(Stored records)
━━━━━━━━━━
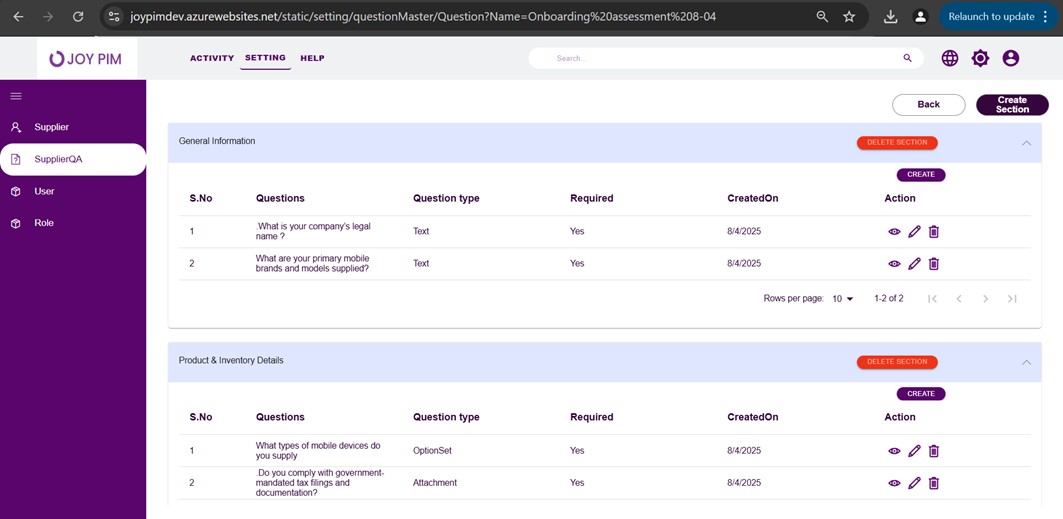Viewport: 1063px width, 519px height.
Task: Delete the tax filings compliance question
Action: (x=934, y=483)
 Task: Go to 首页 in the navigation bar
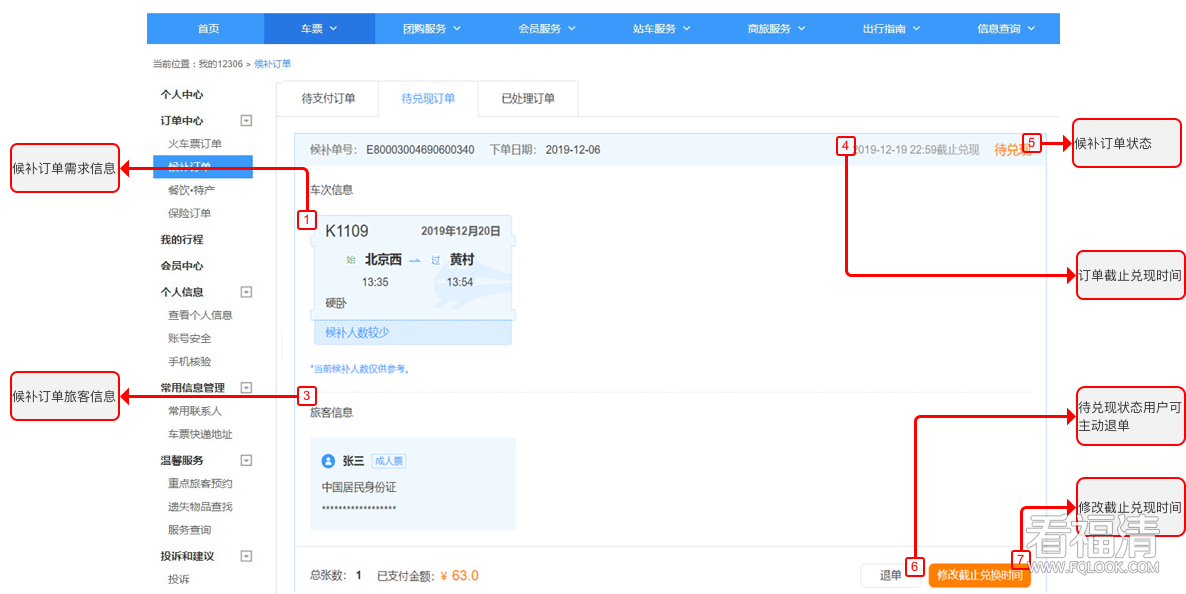(x=208, y=29)
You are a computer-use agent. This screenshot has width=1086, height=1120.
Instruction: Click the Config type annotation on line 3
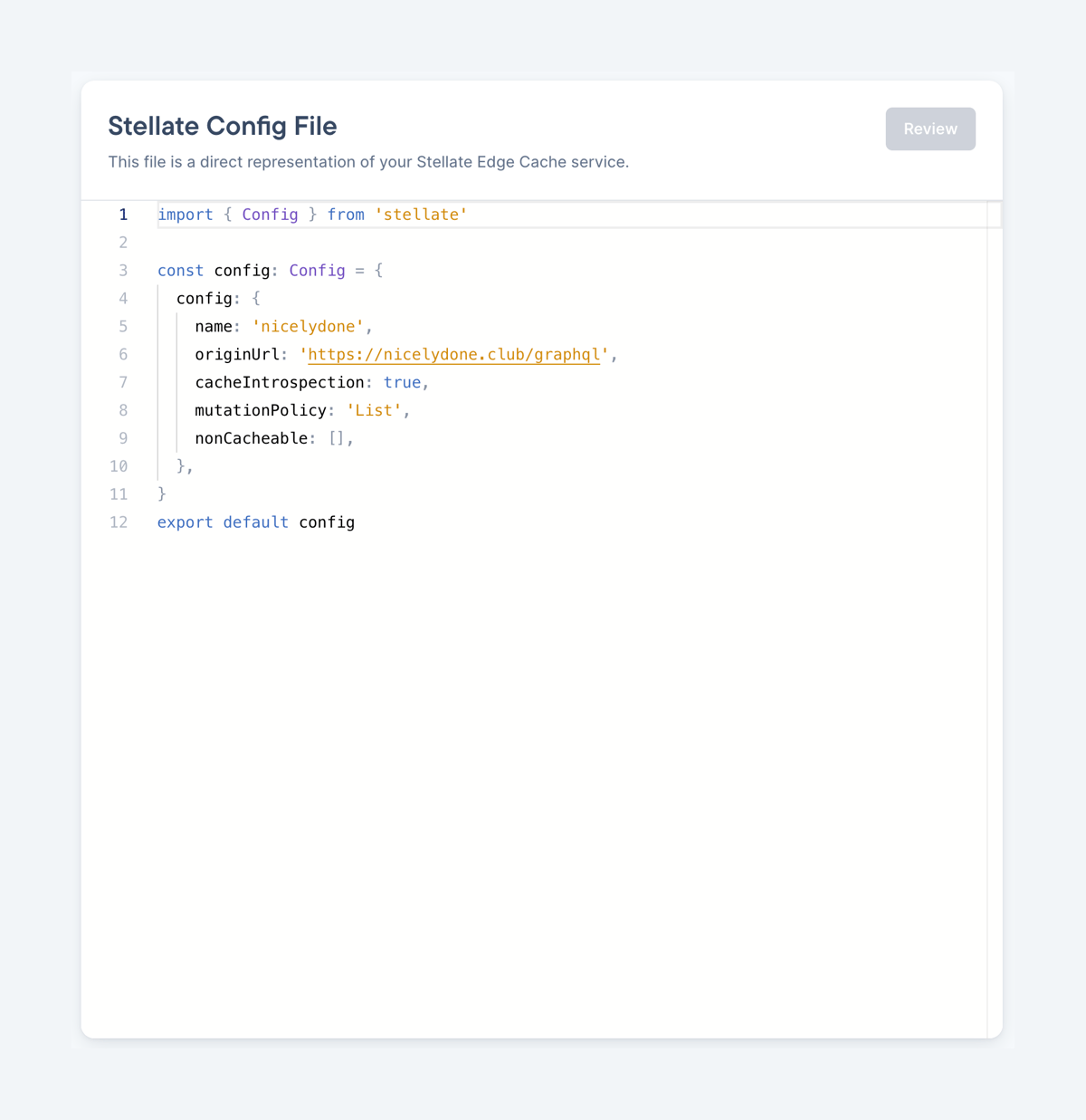click(x=316, y=270)
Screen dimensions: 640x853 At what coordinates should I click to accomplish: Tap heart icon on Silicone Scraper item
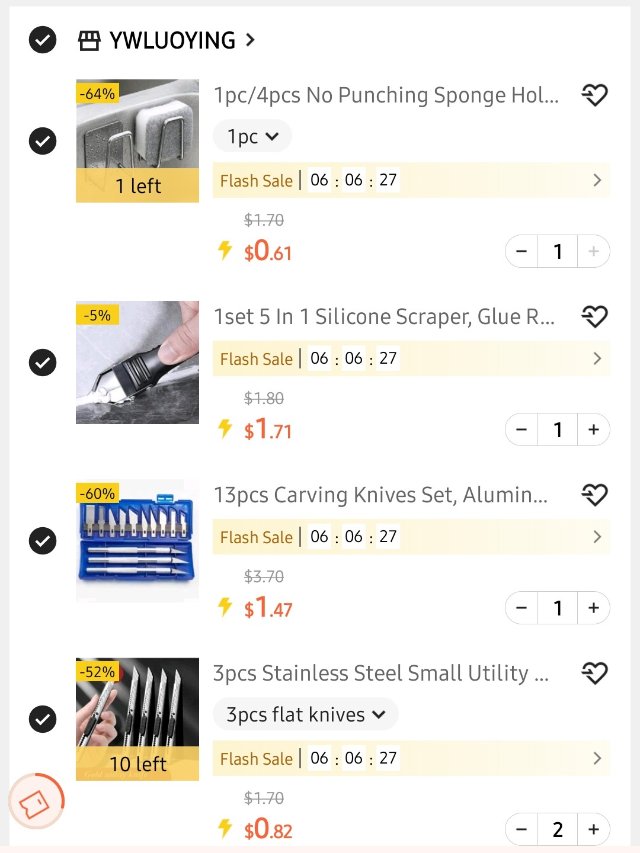click(x=594, y=317)
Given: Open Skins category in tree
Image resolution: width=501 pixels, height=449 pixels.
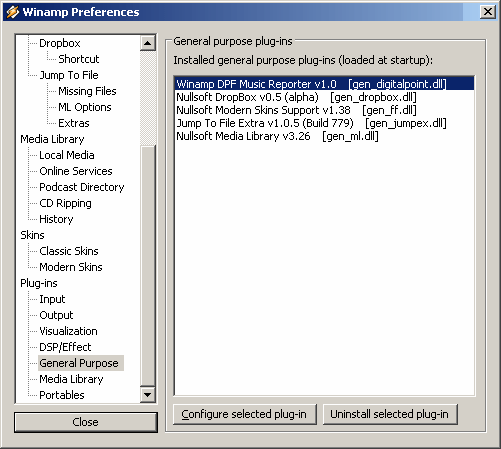Looking at the screenshot, I should [32, 235].
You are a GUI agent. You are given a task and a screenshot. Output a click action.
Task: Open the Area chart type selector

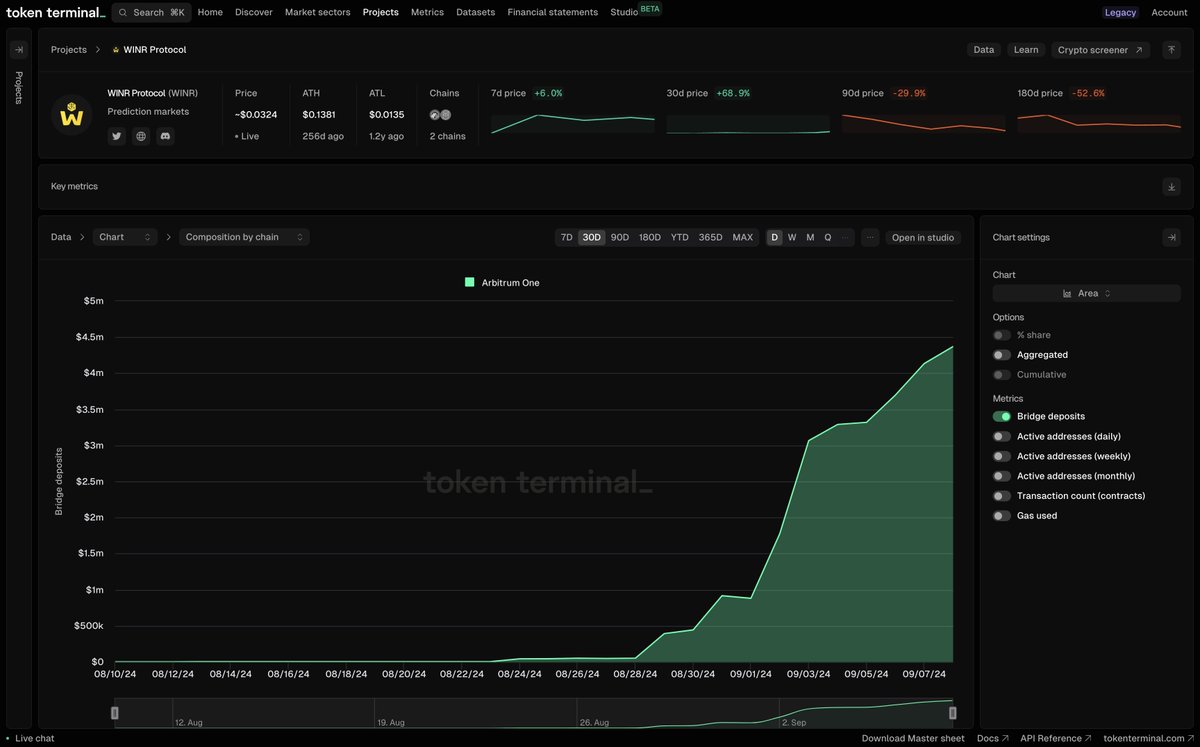[x=1086, y=293]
━━━━━━━━━━
Find "You are a GUI" in the entries, then reproduce that line and each line after it exactly, through the last one. Pictures do not go in.

» Solution to the problem:
You are a GUI agent. You are given a task and a screenshot. Output a click action.
Task: Open the Area chart type selector

[x=1086, y=293]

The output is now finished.